● Exercise description
Send back all of the records, each one exactly as written.

Collected data entries:
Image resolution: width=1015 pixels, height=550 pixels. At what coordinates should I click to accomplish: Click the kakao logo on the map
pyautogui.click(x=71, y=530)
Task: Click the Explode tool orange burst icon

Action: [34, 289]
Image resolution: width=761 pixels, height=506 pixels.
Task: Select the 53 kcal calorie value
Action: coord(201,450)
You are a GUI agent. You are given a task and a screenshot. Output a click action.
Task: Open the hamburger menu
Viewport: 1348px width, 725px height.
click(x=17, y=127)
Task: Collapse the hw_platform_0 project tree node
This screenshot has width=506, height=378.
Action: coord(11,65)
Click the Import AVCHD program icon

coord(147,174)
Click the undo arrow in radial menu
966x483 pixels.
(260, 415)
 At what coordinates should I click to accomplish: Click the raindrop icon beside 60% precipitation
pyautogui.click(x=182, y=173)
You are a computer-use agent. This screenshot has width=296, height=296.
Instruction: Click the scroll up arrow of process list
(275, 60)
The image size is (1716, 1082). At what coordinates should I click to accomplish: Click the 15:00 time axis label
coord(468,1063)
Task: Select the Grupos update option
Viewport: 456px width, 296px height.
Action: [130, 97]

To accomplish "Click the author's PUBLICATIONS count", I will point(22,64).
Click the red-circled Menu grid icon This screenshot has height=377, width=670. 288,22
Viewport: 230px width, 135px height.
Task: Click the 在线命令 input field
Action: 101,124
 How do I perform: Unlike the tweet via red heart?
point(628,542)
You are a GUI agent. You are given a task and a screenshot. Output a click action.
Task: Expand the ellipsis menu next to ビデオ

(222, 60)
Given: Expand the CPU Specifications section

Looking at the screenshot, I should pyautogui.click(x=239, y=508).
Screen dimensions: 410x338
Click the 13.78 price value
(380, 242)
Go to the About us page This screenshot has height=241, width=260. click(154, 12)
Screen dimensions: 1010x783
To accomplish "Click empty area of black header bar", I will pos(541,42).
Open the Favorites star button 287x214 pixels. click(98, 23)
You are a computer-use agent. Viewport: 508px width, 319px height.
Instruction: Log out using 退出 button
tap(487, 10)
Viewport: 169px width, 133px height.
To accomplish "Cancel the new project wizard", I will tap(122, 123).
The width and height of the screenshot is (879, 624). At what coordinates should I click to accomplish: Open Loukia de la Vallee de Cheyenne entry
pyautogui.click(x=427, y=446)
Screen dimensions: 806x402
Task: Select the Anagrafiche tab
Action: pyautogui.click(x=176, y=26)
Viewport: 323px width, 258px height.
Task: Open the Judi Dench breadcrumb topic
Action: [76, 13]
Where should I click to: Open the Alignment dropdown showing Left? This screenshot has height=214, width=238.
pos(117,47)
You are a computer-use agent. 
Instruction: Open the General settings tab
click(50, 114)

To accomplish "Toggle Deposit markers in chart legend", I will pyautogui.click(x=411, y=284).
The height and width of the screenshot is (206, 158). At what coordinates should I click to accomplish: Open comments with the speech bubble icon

● Output for this exercise
Image resolution: width=1015 pixels, height=550 pixels. At what coordinates should I click to accomplish: Click the kakao logo on the map
pyautogui.click(x=71, y=530)
Task: Click the Explode tool orange burst icon

Action: [34, 289]
Image resolution: width=761 pixels, height=506 pixels.
Task: Select the 53 kcal calorie value
Action: coord(201,450)
You are a GUI agent. You are given a task and a screenshot. Output a click action.
Task: Open the hamburger menu
Viewport: 1348px width, 725px height.
click(x=17, y=127)
Task: Collapse the hw_platform_0 project tree node
This screenshot has width=506, height=378.
Action: coord(11,65)
Click the Import AVCHD program icon

coord(147,174)
Click the undo arrow in radial menu
966x483 pixels.
(260, 415)
 At what coordinates should I click to accomplish: Click the raindrop icon beside 60% precipitation
pyautogui.click(x=182, y=173)
You are a computer-use agent. This screenshot has width=296, height=296.
Instruction: Click the scroll up arrow of process list
(275, 60)
The image size is (1716, 1082). At what coordinates should I click to accomplish: Click the 15:00 time axis label
coord(468,1063)
Task: Select the Grupos update option
Viewport: 456px width, 296px height.
Action: [130, 97]

To accomplish "Click the author's PUBLICATIONS count", I will point(22,64).
Click the red-circled Menu grid icon This screenshot has height=377, width=670. 288,22
Viewport: 230px width, 135px height.
Task: Click the 在线命令 input field
Action: 101,124
 How do I perform: Unlike the tweet via red heart?
point(628,542)
You are a GUI agent. You are given a task and a screenshot. Output a click action.
Task: Expand the ellipsis menu next to ビデオ

(222, 60)
Given: Expand the CPU Specifications section

Looking at the screenshot, I should pyautogui.click(x=239, y=508).
Screen dimensions: 410x338
Click the 13.78 price value
(380, 242)
Go to the About us page This screenshot has height=241, width=260. click(154, 12)
Screen dimensions: 1010x783
To accomplish "Click empty area of black header bar", I will pos(541,42).
Open the Favorites star button 287x214 pixels. click(98, 23)
You are a computer-use agent. Viewport: 508px width, 319px height.
Instruction: Log out using 退出 button
tap(487, 10)
Viewport: 169px width, 133px height.
To accomplish "Cancel the new project wizard", I will tap(122, 123).
The width and height of the screenshot is (879, 624). At what coordinates should I click to accomplish: Open Loukia de la Vallee de Cheyenne entry
pyautogui.click(x=427, y=446)
Screen dimensions: 806x402
Task: Select the Anagrafiche tab
Action: pyautogui.click(x=176, y=26)
Viewport: 323px width, 258px height.
Task: Open the Judi Dench breadcrumb topic
Action: [76, 13]
Where should I click to: Open the Alignment dropdown showing Left? This screenshot has height=214, width=238.
pos(117,47)
You are a computer-use agent. 
Instruction: Open the General settings tab
click(50, 114)

To accomplish "Toggle Deposit markers in chart legend", I will pyautogui.click(x=411, y=284).
The height and width of the screenshot is (206, 158). At what coordinates should I click to accomplish: Open comments with the speech bubble icon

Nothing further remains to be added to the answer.